Could I use the delete and append options in iptables within a for loop?
rule_1=$(iptables -t nat -L zone_wan_postrouting --line-numbers | grep CoD-PS4-UDP | awk '{ print $1 }')
rule_2=$(iptables -t nat -L zone_wan_postrouting --line-numbers | grep CoD-XBOX-UDP | awk '{ print $1 }')

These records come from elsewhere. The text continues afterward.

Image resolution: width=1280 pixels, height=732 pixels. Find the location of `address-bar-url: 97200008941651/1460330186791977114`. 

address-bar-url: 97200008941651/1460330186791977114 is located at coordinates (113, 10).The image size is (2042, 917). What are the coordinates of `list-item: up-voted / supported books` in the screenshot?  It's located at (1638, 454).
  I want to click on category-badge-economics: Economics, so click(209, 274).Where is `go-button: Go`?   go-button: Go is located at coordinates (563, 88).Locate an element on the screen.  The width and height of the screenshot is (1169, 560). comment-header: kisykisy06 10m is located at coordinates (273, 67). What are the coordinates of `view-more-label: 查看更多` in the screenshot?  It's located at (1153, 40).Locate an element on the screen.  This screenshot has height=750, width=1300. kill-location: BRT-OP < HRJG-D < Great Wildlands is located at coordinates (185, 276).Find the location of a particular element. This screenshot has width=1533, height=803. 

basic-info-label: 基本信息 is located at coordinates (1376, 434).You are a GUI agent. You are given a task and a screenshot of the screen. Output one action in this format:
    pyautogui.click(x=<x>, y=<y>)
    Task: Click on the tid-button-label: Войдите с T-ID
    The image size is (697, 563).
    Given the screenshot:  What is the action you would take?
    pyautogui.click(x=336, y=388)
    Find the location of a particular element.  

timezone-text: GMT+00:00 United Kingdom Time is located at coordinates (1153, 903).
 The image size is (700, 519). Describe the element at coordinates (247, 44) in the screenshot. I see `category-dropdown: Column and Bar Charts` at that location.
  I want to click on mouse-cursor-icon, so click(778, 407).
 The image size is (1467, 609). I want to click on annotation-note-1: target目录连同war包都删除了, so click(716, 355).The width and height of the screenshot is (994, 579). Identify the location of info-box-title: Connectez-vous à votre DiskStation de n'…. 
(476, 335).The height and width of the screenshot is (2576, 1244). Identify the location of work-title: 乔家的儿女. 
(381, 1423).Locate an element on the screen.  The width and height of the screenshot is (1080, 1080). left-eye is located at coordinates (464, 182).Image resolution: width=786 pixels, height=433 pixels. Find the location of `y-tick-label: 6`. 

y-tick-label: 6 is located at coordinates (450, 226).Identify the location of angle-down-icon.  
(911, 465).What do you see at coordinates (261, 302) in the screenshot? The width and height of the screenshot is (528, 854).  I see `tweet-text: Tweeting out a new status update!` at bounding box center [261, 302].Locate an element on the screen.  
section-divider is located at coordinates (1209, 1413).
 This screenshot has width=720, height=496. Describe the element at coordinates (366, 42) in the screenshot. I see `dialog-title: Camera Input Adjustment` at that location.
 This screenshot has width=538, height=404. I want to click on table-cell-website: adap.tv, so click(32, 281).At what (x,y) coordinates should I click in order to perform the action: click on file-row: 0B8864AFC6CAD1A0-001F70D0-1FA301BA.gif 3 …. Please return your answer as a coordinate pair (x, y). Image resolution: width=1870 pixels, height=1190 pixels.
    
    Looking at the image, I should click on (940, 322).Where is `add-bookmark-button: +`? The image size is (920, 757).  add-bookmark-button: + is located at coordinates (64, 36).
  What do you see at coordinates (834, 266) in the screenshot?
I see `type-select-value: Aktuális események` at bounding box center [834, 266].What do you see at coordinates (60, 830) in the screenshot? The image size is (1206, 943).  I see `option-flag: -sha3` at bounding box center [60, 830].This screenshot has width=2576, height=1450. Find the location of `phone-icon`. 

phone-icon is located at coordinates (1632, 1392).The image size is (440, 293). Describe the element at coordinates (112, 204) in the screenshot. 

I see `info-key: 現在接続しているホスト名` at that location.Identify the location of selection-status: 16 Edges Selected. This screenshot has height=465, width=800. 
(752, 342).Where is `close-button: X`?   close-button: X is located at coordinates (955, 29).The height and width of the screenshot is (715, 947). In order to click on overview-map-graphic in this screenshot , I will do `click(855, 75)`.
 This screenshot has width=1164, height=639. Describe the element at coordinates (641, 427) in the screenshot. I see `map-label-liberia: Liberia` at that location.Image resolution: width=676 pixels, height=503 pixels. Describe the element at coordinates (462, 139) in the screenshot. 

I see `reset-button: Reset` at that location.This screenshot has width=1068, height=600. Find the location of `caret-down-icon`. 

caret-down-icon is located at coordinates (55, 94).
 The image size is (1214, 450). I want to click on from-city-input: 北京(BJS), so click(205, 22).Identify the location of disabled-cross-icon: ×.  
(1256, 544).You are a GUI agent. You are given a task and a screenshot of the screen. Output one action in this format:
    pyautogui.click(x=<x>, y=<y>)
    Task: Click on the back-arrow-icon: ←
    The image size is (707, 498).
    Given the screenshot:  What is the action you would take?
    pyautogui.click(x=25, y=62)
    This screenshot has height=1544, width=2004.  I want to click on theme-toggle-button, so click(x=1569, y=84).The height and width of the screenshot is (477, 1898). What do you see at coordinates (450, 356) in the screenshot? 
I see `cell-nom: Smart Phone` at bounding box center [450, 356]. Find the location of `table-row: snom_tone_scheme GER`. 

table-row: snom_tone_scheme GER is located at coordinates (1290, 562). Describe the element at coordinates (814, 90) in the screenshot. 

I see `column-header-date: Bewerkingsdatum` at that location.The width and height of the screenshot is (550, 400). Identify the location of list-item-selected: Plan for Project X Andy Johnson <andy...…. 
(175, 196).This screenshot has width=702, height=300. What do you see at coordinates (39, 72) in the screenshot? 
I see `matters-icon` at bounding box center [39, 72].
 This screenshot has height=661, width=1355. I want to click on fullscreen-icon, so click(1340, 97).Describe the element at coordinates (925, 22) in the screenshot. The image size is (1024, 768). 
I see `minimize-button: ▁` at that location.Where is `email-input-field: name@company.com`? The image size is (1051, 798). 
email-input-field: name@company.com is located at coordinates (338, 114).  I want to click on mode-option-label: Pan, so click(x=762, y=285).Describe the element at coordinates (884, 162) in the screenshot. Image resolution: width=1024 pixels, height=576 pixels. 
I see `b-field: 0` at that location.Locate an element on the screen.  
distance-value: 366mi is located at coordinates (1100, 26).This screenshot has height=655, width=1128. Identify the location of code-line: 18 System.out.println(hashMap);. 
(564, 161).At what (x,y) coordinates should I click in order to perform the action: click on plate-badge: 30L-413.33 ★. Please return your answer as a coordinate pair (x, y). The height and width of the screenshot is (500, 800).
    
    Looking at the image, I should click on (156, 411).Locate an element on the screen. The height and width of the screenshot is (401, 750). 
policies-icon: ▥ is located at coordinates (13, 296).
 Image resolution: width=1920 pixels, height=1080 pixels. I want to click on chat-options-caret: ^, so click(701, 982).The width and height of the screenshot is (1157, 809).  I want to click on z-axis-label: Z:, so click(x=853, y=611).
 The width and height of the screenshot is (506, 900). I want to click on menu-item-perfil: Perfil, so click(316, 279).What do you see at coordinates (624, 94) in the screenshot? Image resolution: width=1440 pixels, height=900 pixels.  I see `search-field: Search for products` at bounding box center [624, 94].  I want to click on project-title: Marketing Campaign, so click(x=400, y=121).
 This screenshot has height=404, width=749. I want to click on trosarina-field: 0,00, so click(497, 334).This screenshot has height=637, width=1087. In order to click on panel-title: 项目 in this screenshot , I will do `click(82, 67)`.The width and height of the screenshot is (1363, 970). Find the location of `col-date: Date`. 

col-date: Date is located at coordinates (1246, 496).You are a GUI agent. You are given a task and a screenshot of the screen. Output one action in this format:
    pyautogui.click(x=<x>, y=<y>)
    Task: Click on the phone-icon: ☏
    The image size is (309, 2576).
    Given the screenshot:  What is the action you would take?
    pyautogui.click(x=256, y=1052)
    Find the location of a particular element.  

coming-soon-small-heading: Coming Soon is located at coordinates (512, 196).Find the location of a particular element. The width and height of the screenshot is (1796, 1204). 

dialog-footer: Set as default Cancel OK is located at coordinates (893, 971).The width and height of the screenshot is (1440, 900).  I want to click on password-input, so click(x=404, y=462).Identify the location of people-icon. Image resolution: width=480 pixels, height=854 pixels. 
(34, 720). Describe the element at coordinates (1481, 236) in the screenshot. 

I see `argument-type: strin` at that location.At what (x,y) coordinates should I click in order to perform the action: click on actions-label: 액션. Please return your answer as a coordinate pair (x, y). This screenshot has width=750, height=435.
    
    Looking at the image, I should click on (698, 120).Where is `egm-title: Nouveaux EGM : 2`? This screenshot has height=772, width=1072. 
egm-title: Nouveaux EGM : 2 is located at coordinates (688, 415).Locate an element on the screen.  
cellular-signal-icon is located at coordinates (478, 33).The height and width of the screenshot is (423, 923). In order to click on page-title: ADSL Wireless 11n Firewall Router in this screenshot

for rule in ${rule_1} ${rule_2}
do
iptables -t nat -R zone_wan_postrouting "${rule}" -s 192.168.5.11/32 -p udp -m udp --sport 3074 -m comment --comment "CoD-PS4-UDP" -j SNAT --to-source "${WAN_IPv4}":3080
done
What's the difference between the replace parameter in comparison to delete and append or do they relatively do the same function in this case?
I take it because iptables files are treated like scripts, does that mean I could use a cronjob to periodically refresh the iptables commands? What shebang does iptables conform to?
Sorry for the long reply. I've been working on constructing this reply for a while and I wanted to make sure I asked the right questions. At the end of the day It helps me but helps others who may discover this thread/forums.